0

I would like to manually edit a Fastq file using Bash to multiple similar lines.

In Fastq files a sequence read starts on line 2 and then is found every fourth line (ie lines 2,6,10,14...).

I would like to create an edited text file that is identical to a Fastq file except the first 6 characters of the sequencing reads are trimmed off.

Unedited Fastq:

@M03017:21:000000000
GAGAGATCTCTCTCTCTCTCT
+
111>>B1FDFFF

Edited Fastq:

@M03017:21:000000000
TCTCTCTCTCTCTCT
+
111>>B1FDFFF
user207421
  • 305,947
  • 44
  • 307
  • 483
The Nightman
  • 5,609
  • 13
  • 41
  • 74

2 Answers2

1

I guess awk is perfect for this:

$ awk 'NR%4==2 {gsub(/^.{6}/,"")} 1' file
@M03017:21:000000000
TCTCTCTCTCTCTCT
+
111>>B1FDFFF

This removes the first 6 characters in all the lines in the 4k+2 position.

Explanation

  • NR%4==2 {} do things if the number of record (number of line) is on 4k+2 form.
  • gsub(/^.{6}/,"") replace the 6 first chars with empty string.
  • 1 as evaluated to True, print the line.
fedorqui
  • 275,237
  • 103
  • 548
  • 598
  • Strange, that code makes sense but when I use the above line of code and then pipe to more or output to a file I get the exact text that I started with, no trimming or errors.

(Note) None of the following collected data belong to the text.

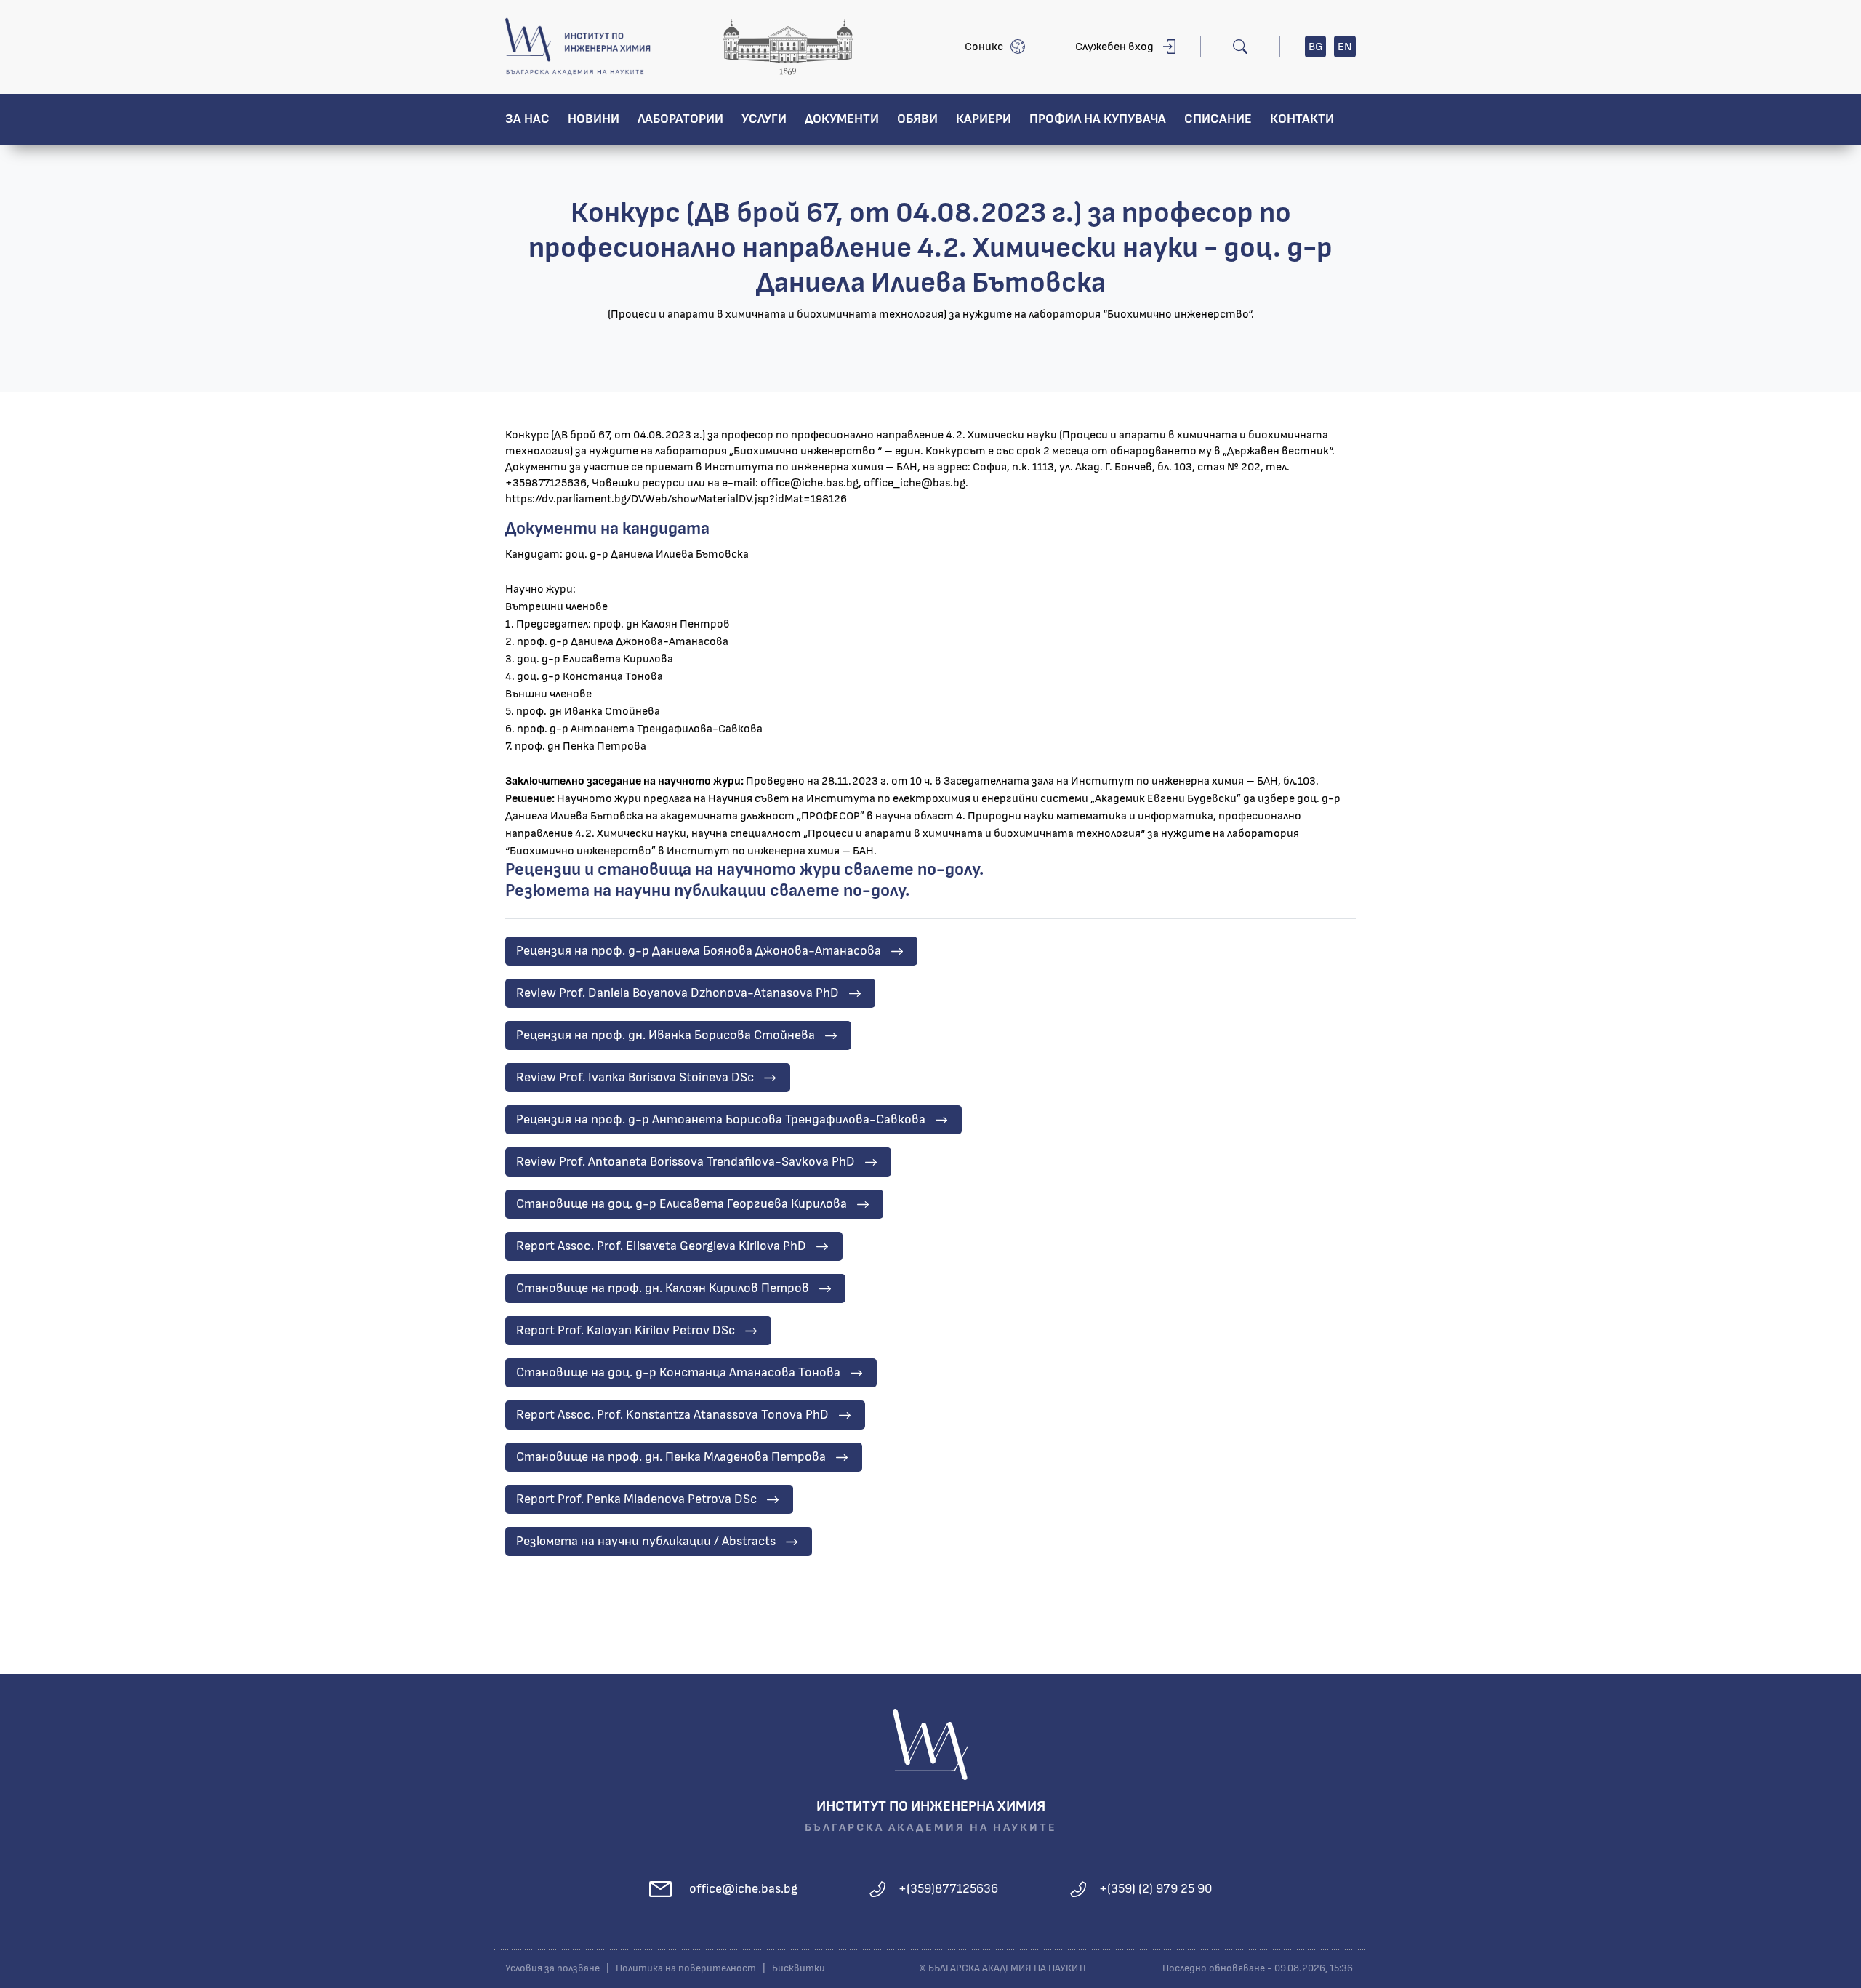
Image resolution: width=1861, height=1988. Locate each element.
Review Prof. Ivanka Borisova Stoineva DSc (635, 1077)
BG (1315, 46)
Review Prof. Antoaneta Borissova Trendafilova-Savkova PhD (685, 1162)
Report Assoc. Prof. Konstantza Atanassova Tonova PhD (672, 1415)
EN (1345, 46)
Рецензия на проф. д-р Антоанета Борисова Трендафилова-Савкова (720, 1119)
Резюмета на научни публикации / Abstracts (646, 1541)
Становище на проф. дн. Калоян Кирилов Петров (662, 1288)
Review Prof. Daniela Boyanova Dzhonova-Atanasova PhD (677, 993)
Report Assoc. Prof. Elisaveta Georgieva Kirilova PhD (661, 1246)
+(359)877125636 (948, 1889)
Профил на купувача (1097, 119)
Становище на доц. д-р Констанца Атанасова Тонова (678, 1372)
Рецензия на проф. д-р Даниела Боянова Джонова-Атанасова (698, 951)
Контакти (1302, 119)
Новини (593, 119)
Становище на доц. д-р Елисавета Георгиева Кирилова (681, 1204)
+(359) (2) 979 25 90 (1155, 1889)
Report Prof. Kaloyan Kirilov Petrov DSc (625, 1330)
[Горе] (1835, 1975)
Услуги (764, 119)
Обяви (917, 119)
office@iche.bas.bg (743, 1889)
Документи (842, 119)
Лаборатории (680, 119)
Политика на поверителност (686, 1968)
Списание (1218, 119)
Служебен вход (1114, 46)
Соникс (984, 46)
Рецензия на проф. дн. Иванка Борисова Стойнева (665, 1035)
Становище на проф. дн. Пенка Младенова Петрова (671, 1457)
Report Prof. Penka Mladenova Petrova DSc (636, 1499)
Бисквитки (798, 1968)
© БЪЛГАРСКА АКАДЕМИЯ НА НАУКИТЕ (1003, 1968)
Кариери (983, 119)
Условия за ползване (552, 1968)
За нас (527, 119)
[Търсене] (1240, 46)
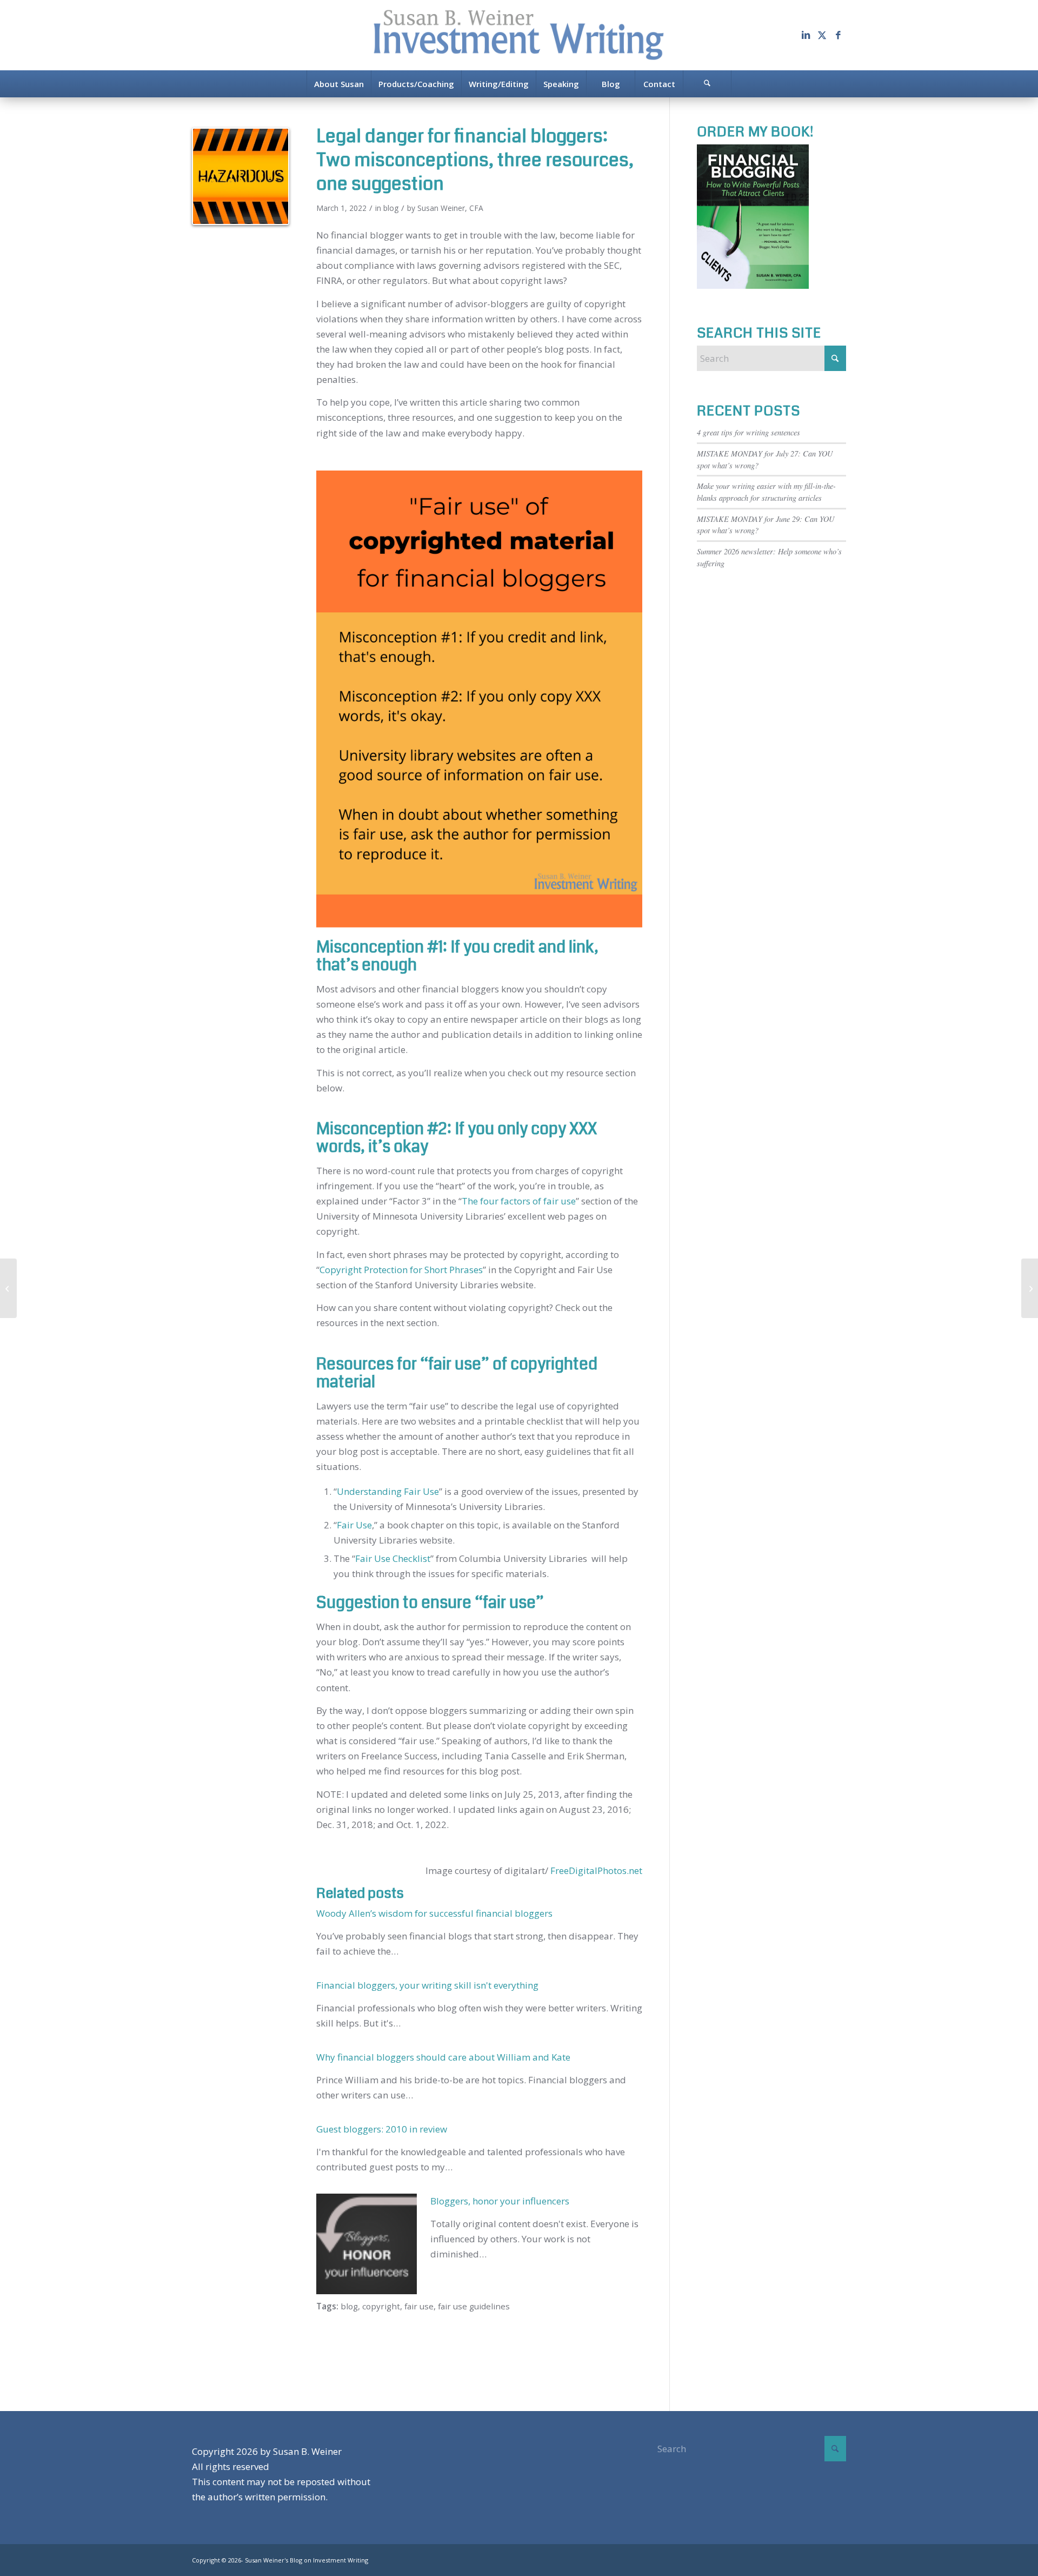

Any ideas why? – The Nightman Feb 16 '15 at 16:09
  • FWIW I just piped it to a new file and it is the same as to `stdout`. – user3439894 Feb 16 '15 at 16:15
  • Strange. Make some debug like saying `awk 'NR%4==2' file` and see if it print the line you want to replace. Maybe you have some header... – fedorqui Feb 16 '15 at 16:24
  • Running that does point to the correct lines of the file it appears. – The Nightman Feb 16 '15 at 16:26
  • @TheNightman you could try replacing `^.{6}` for `^......` in case the regex is not understood by your `awk`. – fedorqui Feb 16 '15 at 16:28
  • 1
    That seems to do it. Using ^...... and then outputting to a file gives me what I'm looking for. Thanks. – The Nightman Feb 16 '15 at 16:34
  • @TheNightman nice to read that! Also, mind your finger, you are accepting and unaccepting continuously :) http://stackoverflow.com/posts/28545286/timeline – fedorqui Feb 16 '15 at 16:40
  • yeah i didn't know that two answers couldn't be selected. I guess if I vote the answer as useful the person gets the credit regardless of whether or not i mark it as 'the' answer? – The Nightman Feb 16 '15 at 17:45
  • @TheNightman Yep! You can vote, accept or both. When I ask, I tend to mark as accepted the answer that helped me the most and upvote those that I consider useful and well explained (this normally includes the accepted one). The thing about the accepted answer is that is likely to get way more attention (and hence upvotes) from future visitors, since it shows first in the list. – fedorqui Feb 17 '15 at 10:17
1

GNU sed can do that:

sed -i~ '2~4s/^.\{6\}//' file

The address 2~4 means "start on line 2, repeat each 4 lines".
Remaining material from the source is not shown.